### SUPPLIED DATA ###

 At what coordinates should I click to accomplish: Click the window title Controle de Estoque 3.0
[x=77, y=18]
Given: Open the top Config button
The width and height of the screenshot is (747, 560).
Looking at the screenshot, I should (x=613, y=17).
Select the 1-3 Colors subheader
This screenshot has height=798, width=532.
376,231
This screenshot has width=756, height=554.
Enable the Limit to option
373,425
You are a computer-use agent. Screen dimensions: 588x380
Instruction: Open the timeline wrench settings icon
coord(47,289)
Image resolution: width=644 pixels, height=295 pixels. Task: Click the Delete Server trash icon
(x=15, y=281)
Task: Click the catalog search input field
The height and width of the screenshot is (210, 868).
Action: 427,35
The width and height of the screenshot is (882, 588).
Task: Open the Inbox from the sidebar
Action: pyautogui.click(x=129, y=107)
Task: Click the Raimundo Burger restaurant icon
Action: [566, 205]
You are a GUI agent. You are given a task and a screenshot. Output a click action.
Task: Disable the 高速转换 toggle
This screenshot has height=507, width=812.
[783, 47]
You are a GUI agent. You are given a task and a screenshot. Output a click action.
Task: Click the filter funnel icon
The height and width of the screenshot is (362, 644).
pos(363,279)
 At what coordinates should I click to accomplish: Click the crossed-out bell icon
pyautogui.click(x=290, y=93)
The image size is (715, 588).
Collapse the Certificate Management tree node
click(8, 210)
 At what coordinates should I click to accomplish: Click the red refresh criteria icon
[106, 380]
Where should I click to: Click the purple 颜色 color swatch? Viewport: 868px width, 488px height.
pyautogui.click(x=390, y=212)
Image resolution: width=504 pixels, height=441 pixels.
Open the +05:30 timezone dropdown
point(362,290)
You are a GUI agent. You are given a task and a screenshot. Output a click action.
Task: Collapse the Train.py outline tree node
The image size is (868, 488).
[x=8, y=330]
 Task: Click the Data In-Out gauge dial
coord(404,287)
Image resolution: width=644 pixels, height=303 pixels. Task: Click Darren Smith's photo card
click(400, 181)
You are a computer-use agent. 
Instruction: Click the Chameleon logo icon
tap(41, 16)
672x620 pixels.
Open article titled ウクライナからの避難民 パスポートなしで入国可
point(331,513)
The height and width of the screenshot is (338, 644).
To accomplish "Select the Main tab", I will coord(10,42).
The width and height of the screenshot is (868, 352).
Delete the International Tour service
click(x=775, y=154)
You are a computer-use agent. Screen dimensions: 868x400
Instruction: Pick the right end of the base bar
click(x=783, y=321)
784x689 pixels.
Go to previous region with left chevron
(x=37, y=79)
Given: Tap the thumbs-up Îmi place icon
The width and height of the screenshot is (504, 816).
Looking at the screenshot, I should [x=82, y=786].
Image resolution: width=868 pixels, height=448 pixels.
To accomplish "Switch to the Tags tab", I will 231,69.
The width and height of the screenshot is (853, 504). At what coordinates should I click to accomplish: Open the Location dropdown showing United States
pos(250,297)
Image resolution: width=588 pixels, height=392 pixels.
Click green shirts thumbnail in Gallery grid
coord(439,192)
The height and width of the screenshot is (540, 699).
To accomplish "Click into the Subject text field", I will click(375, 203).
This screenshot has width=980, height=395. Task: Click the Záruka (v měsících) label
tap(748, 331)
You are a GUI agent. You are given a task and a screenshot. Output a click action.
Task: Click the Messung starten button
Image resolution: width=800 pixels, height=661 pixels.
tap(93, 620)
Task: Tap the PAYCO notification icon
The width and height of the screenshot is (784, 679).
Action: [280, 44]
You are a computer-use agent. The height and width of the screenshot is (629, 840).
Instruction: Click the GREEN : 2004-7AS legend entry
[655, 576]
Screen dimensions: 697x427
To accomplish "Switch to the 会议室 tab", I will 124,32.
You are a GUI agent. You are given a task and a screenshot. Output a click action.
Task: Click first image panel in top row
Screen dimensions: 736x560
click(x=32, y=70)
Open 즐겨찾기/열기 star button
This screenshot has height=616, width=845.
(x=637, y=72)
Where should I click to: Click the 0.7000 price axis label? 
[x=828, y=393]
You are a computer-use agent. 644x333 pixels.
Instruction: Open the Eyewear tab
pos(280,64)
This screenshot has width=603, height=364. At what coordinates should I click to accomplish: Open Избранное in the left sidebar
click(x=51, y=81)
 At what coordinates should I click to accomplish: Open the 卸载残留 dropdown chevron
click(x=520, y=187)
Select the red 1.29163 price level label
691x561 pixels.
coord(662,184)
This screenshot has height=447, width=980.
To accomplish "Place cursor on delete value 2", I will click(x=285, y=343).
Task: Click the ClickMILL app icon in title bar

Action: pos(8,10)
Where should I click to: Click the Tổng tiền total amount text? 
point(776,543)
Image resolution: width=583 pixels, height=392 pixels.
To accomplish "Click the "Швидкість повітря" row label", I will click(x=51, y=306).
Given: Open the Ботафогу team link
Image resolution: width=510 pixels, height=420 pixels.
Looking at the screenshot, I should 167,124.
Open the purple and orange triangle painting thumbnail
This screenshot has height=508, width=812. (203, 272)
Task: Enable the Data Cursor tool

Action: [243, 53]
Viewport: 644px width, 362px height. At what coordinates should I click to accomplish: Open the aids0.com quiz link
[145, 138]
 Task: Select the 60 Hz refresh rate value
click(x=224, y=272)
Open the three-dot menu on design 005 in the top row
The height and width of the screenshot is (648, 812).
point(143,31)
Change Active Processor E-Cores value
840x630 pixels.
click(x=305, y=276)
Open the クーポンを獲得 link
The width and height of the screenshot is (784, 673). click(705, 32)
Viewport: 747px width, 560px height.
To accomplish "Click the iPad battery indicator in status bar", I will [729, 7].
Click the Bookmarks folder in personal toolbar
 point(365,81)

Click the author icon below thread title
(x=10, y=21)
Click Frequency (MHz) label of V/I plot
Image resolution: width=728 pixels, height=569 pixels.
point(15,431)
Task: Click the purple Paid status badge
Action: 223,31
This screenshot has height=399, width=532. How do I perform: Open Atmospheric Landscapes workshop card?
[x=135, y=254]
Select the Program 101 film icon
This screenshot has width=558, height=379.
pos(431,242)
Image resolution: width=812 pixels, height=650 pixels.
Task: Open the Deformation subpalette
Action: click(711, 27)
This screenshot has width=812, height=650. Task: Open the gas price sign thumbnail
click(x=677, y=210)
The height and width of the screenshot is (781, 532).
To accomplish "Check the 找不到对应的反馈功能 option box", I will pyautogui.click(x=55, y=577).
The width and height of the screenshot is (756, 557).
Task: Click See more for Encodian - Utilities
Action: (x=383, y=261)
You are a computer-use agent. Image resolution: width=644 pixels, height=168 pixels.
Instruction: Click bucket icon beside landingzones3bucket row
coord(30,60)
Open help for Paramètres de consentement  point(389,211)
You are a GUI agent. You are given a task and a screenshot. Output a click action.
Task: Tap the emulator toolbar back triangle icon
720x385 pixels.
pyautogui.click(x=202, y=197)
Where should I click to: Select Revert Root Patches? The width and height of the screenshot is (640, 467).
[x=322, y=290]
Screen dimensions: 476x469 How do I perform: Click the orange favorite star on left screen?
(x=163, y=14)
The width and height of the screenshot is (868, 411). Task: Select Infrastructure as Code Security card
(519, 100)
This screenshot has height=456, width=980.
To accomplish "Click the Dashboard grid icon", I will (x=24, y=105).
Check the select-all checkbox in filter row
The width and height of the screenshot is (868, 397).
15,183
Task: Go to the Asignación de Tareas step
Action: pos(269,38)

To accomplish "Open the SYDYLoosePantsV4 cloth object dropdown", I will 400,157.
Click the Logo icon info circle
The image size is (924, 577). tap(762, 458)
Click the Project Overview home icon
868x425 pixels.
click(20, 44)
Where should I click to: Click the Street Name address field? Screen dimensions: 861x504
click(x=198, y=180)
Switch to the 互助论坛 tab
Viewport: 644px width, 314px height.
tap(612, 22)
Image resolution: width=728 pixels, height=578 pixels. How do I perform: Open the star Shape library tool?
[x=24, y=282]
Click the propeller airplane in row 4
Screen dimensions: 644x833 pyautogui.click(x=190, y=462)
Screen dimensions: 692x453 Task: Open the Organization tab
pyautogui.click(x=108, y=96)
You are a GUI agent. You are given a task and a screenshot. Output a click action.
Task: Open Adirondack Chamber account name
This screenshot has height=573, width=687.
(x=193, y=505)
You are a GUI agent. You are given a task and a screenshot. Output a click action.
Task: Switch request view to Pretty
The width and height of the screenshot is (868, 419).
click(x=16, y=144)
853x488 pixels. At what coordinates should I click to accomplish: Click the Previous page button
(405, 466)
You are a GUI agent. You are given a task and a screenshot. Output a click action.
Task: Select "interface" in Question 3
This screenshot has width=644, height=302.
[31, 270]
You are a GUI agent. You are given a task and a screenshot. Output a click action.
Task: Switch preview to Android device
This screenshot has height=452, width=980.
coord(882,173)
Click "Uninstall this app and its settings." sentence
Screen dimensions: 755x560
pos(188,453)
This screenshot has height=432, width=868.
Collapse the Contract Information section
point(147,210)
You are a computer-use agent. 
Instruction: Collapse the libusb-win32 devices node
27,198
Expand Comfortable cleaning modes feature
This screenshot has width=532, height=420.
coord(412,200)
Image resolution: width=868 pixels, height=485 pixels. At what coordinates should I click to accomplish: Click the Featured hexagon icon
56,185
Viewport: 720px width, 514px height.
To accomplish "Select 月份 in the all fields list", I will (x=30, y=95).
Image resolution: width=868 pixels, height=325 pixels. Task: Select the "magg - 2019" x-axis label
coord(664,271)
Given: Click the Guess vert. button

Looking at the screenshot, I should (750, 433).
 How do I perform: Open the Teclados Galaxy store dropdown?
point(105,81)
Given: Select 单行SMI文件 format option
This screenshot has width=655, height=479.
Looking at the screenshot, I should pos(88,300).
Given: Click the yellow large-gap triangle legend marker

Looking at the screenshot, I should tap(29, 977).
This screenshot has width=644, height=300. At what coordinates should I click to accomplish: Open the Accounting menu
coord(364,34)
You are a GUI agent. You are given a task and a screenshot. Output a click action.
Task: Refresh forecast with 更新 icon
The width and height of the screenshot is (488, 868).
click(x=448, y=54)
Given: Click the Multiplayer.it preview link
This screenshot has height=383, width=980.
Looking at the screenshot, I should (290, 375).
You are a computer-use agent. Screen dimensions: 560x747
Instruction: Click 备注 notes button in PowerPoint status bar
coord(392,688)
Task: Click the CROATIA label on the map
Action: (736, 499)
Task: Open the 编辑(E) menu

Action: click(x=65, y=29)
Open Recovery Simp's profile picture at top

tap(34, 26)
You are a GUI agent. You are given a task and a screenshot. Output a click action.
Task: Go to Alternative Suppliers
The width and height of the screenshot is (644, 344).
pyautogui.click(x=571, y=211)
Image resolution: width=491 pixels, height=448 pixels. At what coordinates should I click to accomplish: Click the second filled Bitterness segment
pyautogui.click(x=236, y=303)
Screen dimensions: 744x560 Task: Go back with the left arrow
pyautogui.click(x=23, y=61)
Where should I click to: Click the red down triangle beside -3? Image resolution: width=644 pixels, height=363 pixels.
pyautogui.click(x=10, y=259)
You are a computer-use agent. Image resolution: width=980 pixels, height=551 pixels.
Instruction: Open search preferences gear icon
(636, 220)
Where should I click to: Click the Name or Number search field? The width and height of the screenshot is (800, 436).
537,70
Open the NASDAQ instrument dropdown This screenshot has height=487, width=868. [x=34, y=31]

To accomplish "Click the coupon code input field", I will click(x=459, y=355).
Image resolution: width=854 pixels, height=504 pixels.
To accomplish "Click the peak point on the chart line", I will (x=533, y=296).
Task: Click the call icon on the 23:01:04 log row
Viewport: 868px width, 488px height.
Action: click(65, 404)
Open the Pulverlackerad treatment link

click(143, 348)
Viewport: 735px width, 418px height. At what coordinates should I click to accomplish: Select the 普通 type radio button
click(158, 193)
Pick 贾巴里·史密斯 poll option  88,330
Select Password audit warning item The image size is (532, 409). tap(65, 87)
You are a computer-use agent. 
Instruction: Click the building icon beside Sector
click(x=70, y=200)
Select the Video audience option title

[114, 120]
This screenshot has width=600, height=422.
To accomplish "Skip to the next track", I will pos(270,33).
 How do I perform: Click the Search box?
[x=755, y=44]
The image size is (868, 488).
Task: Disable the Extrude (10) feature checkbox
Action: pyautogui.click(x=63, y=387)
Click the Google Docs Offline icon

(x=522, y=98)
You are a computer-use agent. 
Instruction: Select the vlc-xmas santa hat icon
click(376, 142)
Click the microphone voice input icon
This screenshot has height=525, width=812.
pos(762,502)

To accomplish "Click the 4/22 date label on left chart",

###

REQUIRED WORK —
Line by line, count how many lines of the entries contain the word "chart", and give only that number.

SOLUTION —
2